Fine, we can live with a 128-bit id, however unlean it is.
A UUID comes in 5 versions, so far. To distingush our own ids from others, we must give it a version. Version-0 is available, but I don't like it. It sounds too humble, immature and unready for the world. I want version-15, the highest possible version in UUID, to demonstrate the perfection of my brilliant design, impossible to surpass, not even by the most intelligent human minds. That's it. It's non-negotiable, hence the following bit pattern, with each question mark to represent a bit position:
???? ????, ???? ????; ???? ????, ???? ????
???? ????, ???? ????; 1111 ????, ???? ????

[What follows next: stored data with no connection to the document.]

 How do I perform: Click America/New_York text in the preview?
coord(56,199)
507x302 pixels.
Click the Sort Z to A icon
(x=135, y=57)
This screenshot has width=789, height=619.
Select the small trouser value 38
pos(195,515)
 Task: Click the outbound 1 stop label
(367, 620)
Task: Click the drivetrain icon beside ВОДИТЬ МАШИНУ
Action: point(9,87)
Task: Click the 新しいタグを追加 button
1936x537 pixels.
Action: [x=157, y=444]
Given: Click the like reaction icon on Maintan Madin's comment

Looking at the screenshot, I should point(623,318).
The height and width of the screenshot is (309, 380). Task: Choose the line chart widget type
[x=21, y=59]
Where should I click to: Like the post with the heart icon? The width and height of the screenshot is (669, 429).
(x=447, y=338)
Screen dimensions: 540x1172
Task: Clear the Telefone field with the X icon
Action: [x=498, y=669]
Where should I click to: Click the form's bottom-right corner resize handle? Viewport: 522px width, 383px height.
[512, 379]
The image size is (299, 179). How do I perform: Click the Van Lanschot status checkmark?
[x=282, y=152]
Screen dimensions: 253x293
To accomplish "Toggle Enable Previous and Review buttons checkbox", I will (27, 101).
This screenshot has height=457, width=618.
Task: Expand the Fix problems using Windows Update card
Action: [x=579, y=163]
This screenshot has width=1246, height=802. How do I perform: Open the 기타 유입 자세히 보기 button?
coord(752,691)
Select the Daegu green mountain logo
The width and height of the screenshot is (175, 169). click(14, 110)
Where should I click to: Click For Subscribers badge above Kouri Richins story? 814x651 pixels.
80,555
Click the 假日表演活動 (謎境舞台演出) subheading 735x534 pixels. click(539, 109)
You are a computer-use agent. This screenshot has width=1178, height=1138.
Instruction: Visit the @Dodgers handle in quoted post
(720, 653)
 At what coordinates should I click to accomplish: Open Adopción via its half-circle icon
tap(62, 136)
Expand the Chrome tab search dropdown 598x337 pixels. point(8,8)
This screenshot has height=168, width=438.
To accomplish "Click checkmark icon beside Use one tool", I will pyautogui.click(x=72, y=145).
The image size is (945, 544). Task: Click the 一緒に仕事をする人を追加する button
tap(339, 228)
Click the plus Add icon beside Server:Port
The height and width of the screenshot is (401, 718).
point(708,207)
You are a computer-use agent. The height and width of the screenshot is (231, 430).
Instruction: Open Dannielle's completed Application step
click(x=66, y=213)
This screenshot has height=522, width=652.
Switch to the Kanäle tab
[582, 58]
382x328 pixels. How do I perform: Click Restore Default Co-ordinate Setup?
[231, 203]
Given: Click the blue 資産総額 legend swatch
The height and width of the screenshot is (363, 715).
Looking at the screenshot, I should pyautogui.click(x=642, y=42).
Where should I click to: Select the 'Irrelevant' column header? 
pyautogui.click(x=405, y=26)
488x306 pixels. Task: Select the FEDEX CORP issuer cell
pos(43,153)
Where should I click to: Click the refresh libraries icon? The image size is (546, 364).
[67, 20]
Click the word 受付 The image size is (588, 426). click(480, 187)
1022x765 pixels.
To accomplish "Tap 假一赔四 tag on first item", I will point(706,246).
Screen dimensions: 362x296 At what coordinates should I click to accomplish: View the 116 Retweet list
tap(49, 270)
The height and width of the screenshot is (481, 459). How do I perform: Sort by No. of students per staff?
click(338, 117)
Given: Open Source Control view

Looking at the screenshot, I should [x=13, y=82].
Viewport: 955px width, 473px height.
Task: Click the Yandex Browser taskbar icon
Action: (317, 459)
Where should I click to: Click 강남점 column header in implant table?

???? ????, ???? ????; ???? ????, ???? ????
???? ????, ???? ????; ???? ????, ???? ????
Version-15 is 0xf in hex and 0b1111 in bits. Now, we have 124 bits available to us only. Unfortunately, UUID overhead isn't over. We must give it a variant as well. Immediately, we have the following:
???? ????, ???? ????; ???? ????, ???? ????
???? ????, ???? ????; 1111 ????, ???? ????
10?? ????, ???? ????; ???? ????, ???? ????
???? ????, ???? ????; ???? ????, ???? ????
So, we have a mere 122-bit id at our disposal, thanks to UUID versioning and variance. In the computing world, everything is a number, no more and no less. The most primitive form of our version-15 UUID is a guadruple-precision floating-point, large enough to cover each single .Net primitive data type, including Guid and decimal. This is exciting, because every .Net object has now a persistent and permanent id, which we can easily communicate over the cloud. The bit pattern below specifies a standard IEEE guadruple-precision floating-point in UUID, where + indicates a sign bit, e an exponent bit and s a significand bit, with 7 bits stolen:
+eee eeee, eeee eeee; ssss ssss, ssss ssss
ssss ssss, ssss ssss; 1111 ssss, ssss ssss
100s ssss, ssss ssss; ssss ssss, ssss ssss
ssss ssss, ssss ssss; ssss ssss, ssss ssss
Why 7 bits stolen instead of 6 bits used by UUID versioning and variance? Well, we need an extra bit in 0 to mark that it's primitive. Otherwise, it's a composite object. Somehow, it turns out that we magically end up with just enough bits to encode all primitive data types in .Net, no more and no less. We want to do better than that. As we all know, a decimal floating-point is a lot more suitable for financial computing, while a binary floating-point is designed with scientific computing in mind. We want to do both! Given that a decimal floating-point provides a higher accuracy upon rendering, the .Net decimal requires a 96-bit significand only, which easily fits into the NaN space of our guadruple-precision floating-point UUID, using the following bit pattern:
+111 1111, 1111 1111; ssss ssss, ssss ssss
ssss ssss, ssss ssss; 1111 0001, ssss ssss
100e eeee, ssss ssss; ssss ssss, ssss ssss
ssss ssss, ssss ssss; ssss ssss, ssss ssss
The .Net decimal uses an ultra-short 5-bit exponent, which fits well after 0b100. This leaves 4 unused bits for minor versioning. We keep 0b0000 for infinities, namely, version-15.0, and 0b1111 for NaN, namely, version-15.15. Due to the significance of financial computing in general computing, we give version-15.1 to the .Net decimal. To set integers apart from real number approximations, binary or decimal, we give version-15.2 to big integers, similar to the bit pattern above:
+111 1111, 1111 1111; ssss ssss, ssss ssss
ssss ssss, ssss ssss; 1111 0010, ssss ssss
100s ssss, ssss ssss; ssss ssss, ssss ssss
ssss ssss, ssss ssss; ssss ssss, ssss ssss
How about version-15.3 to version-15.14, so many minor versions unused? Well, we can reserve them for future expansions, such as error codes, warning codes, activity codes, machine states, instruction codes, message codes, process ids, type ids... to name a few. The possibilities are many. We always reserve bits in bit pattern designs anyway. Here is a very good example.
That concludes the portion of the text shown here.